Can you render every line of the items below as a Markdown table with a No. column for the row number and a Line column for the text, leaving out the blank lines?

═══ Information shown ═══

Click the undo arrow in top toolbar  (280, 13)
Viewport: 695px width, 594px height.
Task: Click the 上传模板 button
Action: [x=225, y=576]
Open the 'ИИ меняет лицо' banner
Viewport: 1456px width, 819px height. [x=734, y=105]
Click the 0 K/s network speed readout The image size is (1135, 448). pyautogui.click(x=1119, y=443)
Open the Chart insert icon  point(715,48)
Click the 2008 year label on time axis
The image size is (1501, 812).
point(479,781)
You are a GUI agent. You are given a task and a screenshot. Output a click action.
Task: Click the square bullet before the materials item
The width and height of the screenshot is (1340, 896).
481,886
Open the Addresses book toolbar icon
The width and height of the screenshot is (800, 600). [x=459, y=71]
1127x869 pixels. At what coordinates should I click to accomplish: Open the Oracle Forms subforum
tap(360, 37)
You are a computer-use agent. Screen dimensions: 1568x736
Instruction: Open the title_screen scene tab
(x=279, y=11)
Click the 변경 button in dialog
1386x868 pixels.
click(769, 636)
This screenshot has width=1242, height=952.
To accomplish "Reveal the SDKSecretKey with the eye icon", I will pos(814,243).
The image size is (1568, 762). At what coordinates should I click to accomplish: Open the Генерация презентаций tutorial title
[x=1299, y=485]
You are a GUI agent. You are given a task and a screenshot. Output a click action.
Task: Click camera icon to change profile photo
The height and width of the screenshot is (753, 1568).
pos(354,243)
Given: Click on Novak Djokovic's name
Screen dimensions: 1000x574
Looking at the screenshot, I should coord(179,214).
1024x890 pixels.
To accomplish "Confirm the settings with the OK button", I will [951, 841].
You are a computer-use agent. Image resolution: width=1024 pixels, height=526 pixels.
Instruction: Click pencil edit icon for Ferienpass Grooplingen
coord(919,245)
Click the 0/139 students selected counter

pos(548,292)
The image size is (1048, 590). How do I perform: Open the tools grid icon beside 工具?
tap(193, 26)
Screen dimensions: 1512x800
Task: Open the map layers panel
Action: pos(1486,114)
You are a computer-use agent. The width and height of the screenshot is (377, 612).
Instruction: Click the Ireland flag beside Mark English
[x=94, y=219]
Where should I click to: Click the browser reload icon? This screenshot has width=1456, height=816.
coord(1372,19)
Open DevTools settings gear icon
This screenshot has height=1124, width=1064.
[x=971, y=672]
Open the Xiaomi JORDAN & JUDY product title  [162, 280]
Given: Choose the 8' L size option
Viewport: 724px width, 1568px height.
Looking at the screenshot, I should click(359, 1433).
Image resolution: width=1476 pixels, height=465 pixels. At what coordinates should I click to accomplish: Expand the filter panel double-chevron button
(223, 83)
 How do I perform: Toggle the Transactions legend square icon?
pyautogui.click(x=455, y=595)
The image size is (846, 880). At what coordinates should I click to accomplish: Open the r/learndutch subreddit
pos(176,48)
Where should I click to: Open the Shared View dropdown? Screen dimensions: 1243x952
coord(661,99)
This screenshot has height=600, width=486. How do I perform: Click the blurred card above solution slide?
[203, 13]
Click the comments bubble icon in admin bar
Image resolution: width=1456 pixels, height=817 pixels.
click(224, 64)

═══

▶ _Task result_:
| No. | Line |
|---|---|
| 1 | Click the undo arrow in top toolbar  (280, 13) |
| 2 | Viewport: 695px width, 594px height. |
| 3 | Task: Click the 上传模板 button |
| 4 | Action: [x=225, y=576] |
| 5 | Open the 'ИИ меняет лицо' banner |
| 6 | Viewport: 1456px width, 819px height. [x=734, y=105] |
| 7 | Click the 0 K/s network speed readout The image size is (1135, 448). pyautogui.click(x=1119, y=443) |
| 8 | Open the Chart insert icon  point(715,48) |
| 9 | Click the 2008 year label on time axis |
| 10 | The image size is (1501, 812). |
| 11 | point(479,781) |
| 12 | You are a GUI agent. You are given a task and a screenshot. Output a click action. |
| 13 | Task: Click the square bullet before the materials item |
| 14 | The width and height of the screenshot is (1340, 896). |
| 15 | 481,886 |
| 16 | Open the Addresses book toolbar icon |
| 17 | The width and height of the screenshot is (800, 600). [x=459, y=71] |
| 18 | 1127x869 pixels. At what coordinates should I click to accomplish: Open the Oracle Forms subforum |
| 19 | tap(360, 37) |
| 20 | You are a computer-use agent. Screen dimensions: 1568x736 |
| 21 | Instruction: Open the title_screen scene tab |
| 22 | (x=279, y=11) |
| 23 | Click the 변경 button in dialog |
| 24 | 1386x868 pixels. |
| 25 | click(769, 636) |
| 26 | This screenshot has width=1242, height=952. |
| 27 | To accomplish "Reveal the SDKSecretKey with the eye icon", I will pos(814,243). |
| 28 | The image size is (1568, 762). At what coordinates should I click to accomplish: Open the Генерация презентаций tutorial title |
| 29 | [x=1299, y=485] |
| 30 | You are a GUI agent. You are given a task and a screenshot. Output a click action. |
| 31 | Task: Click camera icon to change profile photo |
| 32 | The height and width of the screenshot is (753, 1568). |
| 33 | pos(354,243) |
| 34 | Given: Click on Novak Djokovic's name |
| 35 | Screen dimensions: 1000x574 |
| 36 | Looking at the screenshot, I should coord(179,214). |
| 37 | 1024x890 pixels. |
| 38 | To accomplish "Confirm the settings with the OK button", I will [951, 841]. |
| 39 | You are a computer-use agent. Image resolution: width=1024 pixels, height=526 pixels. |
| 40 | Instruction: Click pencil edit icon for Ferienpass Grooplingen |
| 41 | coord(919,245) |
| 42 | Click the 0/139 students selected counter |
| 43 | pos(548,292) |
| 44 | The image size is (1048, 590). How do I perform: Open the tools grid icon beside 工具? |
| 45 | tap(193, 26) |
| 46 | Screen dimensions: 1512x800 |
| 47 | Task: Open the map layers panel |
| 48 | Action: pos(1486,114) |
| 49 | You are a computer-use agent. The width and height of the screenshot is (377, 612). |
| 50 | Instruction: Click the Ireland flag beside Mark English |
| 51 | [x=94, y=219] |
| 52 | Where should I click to: Click the browser reload icon? This screenshot has width=1456, height=816. |
| 53 | coord(1372,19) |
| 54 | Open DevTools settings gear icon |
| 55 | This screenshot has height=1124, width=1064. |
| 56 | [x=971, y=672] |
| 57 | Open the Xiaomi JORDAN & JUDY product title  [162, 280] |
| 58 | Given: Choose the 8' L size option |
| 59 | Viewport: 724px width, 1568px height. |
| 60 | Looking at the screenshot, I should click(359, 1433). |
| 61 | Image resolution: width=1476 pixels, height=465 pixels. At what coordinates should I click to accomplish: Expand the filter panel double-chevron button |
| 62 | (223, 83) |
| 63 |  How do I perform: Toggle the Transactions legend square icon? |
| 64 | pyautogui.click(x=455, y=595) |
| 65 | The image size is (846, 880). At what coordinates should I click to accomplish: Open the r/learndutch subreddit |
| 66 | pos(176,48) |
| 67 | Where should I click to: Open the Shared View dropdown? Screen dimensions: 1243x952 |
| 68 | coord(661,99) |
| 69 | This screenshot has height=600, width=486. How do I perform: Click the blurred card above solution slide? |
| 70 | [203, 13] |
| 71 | Click the comments bubble icon in admin bar |
| 72 | Image resolution: width=1456 pixels, height=817 pixels. |
| 73 | click(224, 64) |